# TRECHO PARA LEITURA:
:::

FOGUEIRA DE VAIDADES

     O título acima não é original desta crônica. Ele nomeia também um livro e um filme. Mas quem o formulou pela primeira vez foi o padre dominicano Girolamo Savonarola que, no século XV, em Florença, fazia fogueira de objetos que ele considerava imorais, supérfluos e que incitavam a vaidade como batons, alguns livros etc. O tema deste escrito, entretanto, não é histórico e começa no parágrafo seguinte.

     O ser humano, por natureza, já é muito egocêntrico mesmo. Sempre foi. Vários grupos musicais famosos nos anos 60 e 70 se dissolveram por causa da disputa de ego entre seus integrantes, como é o caso de o Bread, na Califórnia, e dos Beatles, na Inglaterra.

     Todos os ditadores são egocêntricos. Acham que concentram em si o suprassumo da verdade absoluta. Uma parte deles se torna genocida. Stalin foi um bom exemplo. Considerava-se o pai dos povos. Muita gente acreditou cegamente nessa balela. No meio dessa muita gente, havia escritores, artistas, mestres, doutores e intelectuais do mais alto quilate na época, inclusive brasileiros.

     Para lançar muito mais lenha na egocêntrica fogueira humana, surgiu o celular com câmera fotográfica e filmadora. Nunca, em época alguma da história, as pessoas se fotografaram tanto, se filmaram tanto. Sempre se olharam em espelhos, inclusive espelhos d’água como Narciso. Mas agora se olham muito mais em seus celulares ao vivo e em cores. São uns verdadeiros supernarcisos insaciáveis. Olham-se, olham-se de novo e muitas outras vezes. Enviam suas fotos e filmagens para seus amigos, que, por sua vez, enviam as suas também. As palavras que ilustram tantas imagens são sempre de elogios, a maioria falsos: Você está linda, arrasou, quanto charme, lindona, gata linda, deus grego...  Alguns, que são feios de dar dó, acabam acreditando que são bonitos. Quanta ilusão e convencimento!

:::

(Registros armazenados)
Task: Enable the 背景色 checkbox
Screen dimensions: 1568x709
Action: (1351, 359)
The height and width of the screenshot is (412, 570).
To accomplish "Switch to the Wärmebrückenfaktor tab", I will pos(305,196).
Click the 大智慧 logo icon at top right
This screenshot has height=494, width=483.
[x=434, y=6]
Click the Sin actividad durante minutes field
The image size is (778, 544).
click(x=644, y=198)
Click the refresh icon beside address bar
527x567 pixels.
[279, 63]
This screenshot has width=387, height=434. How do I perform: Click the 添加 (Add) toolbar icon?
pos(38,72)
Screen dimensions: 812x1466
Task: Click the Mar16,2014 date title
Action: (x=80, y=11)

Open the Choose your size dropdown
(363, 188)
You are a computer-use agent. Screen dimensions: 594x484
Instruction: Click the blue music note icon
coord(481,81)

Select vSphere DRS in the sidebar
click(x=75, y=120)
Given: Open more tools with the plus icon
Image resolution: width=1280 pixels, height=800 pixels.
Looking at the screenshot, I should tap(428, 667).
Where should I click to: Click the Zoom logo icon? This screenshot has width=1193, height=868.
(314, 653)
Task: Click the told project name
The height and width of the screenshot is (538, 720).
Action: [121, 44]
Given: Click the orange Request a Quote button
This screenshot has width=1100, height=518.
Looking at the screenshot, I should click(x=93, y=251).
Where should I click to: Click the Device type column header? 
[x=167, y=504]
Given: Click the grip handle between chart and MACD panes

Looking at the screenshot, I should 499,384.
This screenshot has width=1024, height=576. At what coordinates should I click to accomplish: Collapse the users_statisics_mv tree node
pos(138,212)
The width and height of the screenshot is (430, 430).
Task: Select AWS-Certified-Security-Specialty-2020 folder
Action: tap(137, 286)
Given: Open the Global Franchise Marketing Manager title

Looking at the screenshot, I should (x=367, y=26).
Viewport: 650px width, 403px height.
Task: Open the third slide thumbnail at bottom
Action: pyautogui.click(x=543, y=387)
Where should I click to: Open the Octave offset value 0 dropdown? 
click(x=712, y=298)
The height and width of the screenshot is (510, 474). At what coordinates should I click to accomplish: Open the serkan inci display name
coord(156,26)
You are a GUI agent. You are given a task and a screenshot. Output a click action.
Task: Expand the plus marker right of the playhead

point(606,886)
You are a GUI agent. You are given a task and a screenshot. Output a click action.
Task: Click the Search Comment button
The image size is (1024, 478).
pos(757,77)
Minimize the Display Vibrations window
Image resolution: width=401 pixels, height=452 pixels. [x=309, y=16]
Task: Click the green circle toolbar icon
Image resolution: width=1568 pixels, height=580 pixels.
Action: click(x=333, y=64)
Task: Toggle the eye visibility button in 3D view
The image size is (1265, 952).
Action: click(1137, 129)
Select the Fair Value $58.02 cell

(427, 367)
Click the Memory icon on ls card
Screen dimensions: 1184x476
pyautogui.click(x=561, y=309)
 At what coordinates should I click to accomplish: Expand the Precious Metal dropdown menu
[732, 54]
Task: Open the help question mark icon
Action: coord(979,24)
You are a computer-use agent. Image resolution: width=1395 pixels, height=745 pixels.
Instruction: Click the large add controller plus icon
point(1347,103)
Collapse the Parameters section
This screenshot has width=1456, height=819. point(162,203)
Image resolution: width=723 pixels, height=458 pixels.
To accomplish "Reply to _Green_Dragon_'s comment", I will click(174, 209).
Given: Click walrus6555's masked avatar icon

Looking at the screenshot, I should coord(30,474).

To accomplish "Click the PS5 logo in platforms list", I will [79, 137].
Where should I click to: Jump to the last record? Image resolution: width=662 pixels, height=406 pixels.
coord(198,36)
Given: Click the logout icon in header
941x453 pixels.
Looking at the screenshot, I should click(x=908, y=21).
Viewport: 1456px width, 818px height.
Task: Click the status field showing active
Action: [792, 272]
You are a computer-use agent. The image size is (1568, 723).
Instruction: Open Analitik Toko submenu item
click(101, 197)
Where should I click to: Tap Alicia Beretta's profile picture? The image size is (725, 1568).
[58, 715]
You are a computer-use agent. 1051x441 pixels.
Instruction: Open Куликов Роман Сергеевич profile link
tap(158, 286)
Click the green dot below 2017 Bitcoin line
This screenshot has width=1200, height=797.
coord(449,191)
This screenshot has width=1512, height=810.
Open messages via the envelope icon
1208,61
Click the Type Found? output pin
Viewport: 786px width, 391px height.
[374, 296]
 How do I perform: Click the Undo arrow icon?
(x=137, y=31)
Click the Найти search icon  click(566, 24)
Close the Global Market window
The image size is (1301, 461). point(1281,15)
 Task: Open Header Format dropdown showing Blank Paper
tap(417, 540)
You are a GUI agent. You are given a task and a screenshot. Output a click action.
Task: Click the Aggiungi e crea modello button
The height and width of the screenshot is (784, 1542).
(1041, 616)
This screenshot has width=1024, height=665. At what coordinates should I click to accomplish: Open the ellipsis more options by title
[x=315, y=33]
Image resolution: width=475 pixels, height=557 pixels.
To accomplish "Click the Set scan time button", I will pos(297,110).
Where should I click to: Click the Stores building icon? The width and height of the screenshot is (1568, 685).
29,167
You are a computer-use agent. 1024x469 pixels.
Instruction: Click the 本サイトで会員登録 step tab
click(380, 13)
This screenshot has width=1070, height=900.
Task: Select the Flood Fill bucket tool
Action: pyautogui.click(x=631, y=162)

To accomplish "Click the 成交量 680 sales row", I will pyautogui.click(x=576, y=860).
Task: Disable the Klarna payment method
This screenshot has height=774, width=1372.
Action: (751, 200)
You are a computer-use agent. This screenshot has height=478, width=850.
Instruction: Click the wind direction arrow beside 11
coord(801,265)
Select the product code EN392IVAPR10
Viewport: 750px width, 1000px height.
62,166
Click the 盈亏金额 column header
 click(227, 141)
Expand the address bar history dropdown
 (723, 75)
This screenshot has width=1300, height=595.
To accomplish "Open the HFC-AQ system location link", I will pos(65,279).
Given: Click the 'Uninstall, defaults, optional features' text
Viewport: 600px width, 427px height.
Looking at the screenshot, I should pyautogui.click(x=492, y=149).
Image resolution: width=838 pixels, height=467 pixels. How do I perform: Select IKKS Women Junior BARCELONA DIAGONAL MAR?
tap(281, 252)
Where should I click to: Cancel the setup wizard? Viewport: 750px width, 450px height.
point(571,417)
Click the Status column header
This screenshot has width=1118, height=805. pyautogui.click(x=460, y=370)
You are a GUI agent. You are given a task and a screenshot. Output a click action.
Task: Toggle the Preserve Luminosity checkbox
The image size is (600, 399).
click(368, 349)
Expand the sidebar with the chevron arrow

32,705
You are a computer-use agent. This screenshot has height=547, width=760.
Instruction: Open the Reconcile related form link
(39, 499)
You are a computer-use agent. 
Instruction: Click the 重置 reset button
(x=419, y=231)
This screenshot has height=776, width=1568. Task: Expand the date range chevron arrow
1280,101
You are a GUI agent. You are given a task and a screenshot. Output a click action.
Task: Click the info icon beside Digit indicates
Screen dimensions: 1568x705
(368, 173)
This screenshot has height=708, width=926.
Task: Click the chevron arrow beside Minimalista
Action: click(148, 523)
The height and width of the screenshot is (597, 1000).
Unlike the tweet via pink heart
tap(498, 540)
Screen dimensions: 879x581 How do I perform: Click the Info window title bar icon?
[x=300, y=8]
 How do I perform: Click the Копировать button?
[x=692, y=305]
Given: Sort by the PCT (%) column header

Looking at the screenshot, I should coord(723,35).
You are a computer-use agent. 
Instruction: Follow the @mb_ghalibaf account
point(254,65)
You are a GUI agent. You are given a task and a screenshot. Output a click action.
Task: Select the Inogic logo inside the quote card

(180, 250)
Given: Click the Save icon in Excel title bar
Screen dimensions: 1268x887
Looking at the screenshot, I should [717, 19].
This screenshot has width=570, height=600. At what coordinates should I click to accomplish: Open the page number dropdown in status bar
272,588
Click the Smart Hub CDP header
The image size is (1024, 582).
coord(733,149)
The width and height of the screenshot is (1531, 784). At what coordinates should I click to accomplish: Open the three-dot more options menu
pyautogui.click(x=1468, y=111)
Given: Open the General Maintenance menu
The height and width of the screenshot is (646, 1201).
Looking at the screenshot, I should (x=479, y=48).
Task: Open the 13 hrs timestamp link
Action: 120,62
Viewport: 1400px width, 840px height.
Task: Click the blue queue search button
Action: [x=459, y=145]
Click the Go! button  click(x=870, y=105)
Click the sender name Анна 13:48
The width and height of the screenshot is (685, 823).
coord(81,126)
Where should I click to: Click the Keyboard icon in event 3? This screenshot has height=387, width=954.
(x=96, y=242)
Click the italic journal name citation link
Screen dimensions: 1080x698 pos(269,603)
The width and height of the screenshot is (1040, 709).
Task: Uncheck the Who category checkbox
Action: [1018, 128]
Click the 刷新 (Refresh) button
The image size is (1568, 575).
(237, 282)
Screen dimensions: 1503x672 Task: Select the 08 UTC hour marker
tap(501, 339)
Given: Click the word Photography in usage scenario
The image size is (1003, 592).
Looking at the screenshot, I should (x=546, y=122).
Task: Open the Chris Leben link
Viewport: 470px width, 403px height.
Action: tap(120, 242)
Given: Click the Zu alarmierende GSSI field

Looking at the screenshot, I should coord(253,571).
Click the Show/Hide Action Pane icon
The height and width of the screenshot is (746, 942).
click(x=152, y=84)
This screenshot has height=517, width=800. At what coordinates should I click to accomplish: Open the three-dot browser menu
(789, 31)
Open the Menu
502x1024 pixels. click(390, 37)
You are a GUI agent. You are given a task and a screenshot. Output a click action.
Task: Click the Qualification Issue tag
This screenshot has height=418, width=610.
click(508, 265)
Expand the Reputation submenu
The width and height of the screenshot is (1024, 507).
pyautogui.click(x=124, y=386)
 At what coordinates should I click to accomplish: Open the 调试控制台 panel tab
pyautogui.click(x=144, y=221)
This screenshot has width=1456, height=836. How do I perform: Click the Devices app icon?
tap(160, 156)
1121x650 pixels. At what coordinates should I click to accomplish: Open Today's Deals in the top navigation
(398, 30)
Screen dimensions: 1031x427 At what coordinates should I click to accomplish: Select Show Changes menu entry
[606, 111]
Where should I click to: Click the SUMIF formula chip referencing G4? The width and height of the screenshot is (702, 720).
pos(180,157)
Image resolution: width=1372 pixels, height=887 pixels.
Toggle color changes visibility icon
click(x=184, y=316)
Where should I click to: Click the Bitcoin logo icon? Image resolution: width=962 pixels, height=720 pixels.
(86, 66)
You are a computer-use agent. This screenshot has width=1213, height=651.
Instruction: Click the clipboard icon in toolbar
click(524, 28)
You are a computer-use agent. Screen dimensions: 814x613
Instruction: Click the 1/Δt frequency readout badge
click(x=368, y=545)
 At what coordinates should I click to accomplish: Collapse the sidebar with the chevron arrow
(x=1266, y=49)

:::

# ATIVIDADES:
a) Responda a estas perguntas com base na crônica:
(i) Quem formulou pela primeira vez o título "Fogueira de vaidades"?
(ii) Que dois grupos musicais a crônica cita como exemplos de bandas dissolvidas por disputa de ego?
(iii) Como Stalin se considerava, segundo a crônica?
b) Traduza para o inglês esta frase da crônica: "Nunca, em época alguma da história, as pessoas se fotografaram tanto, se filmaram tanto."
c) Prossiga a crônica sobre a vaidade a partir da última frase apresentada, mantendo o mesmo tom.
As linhas apresentadas não guardam relação com a crônica.

# GABARITO:
a)
(i) O padre dominicano Girolamo Savonarola, no século XV, em Florença.
(ii) O Bread, da Califórnia, e os Beatles, da Inglaterra.
(iii) Considerava-se o pai dos povos.

b) Never, at any time in history, have people photographed themselves so much, filmed themselves so much.

c)
     Por dia, no Instagram, são publicadas 80 milhões de fotografias aproximadamente. Agora, imagine-se quantas fotos e filmagens são publicadas todos os dia na internet como um todo. São várias as redes sociais além do Instagram. Há ainda blogues,  vlogues e páginas em que a vaidade humana vai ao delírio fotográfico.

Agora vêm as perguntas que precisam ser feitas: o que será de tanta vaidade concretizada em fotografias e filmagens? Vai fazer crescer o número de ditadores no mundo? Vai aumentar a quantidade de egoístas e convencidos? Ou será que haverá um efeito reverso? Será que teremos um mundo mais fraterno e com menos pessoas pedantes?

     Crianças de 5, 6 anos de idade já usam celular. Fazem autorretratos, filmam a si mesmas, sempre muito alegres, brincando, dando gargalhadas e sem ir à escola por causa da pandemia. O que será dessas crianças? Tornar-se-ão pessoas melhores? Ou piores?

     Só o tempo nos dará as respostas.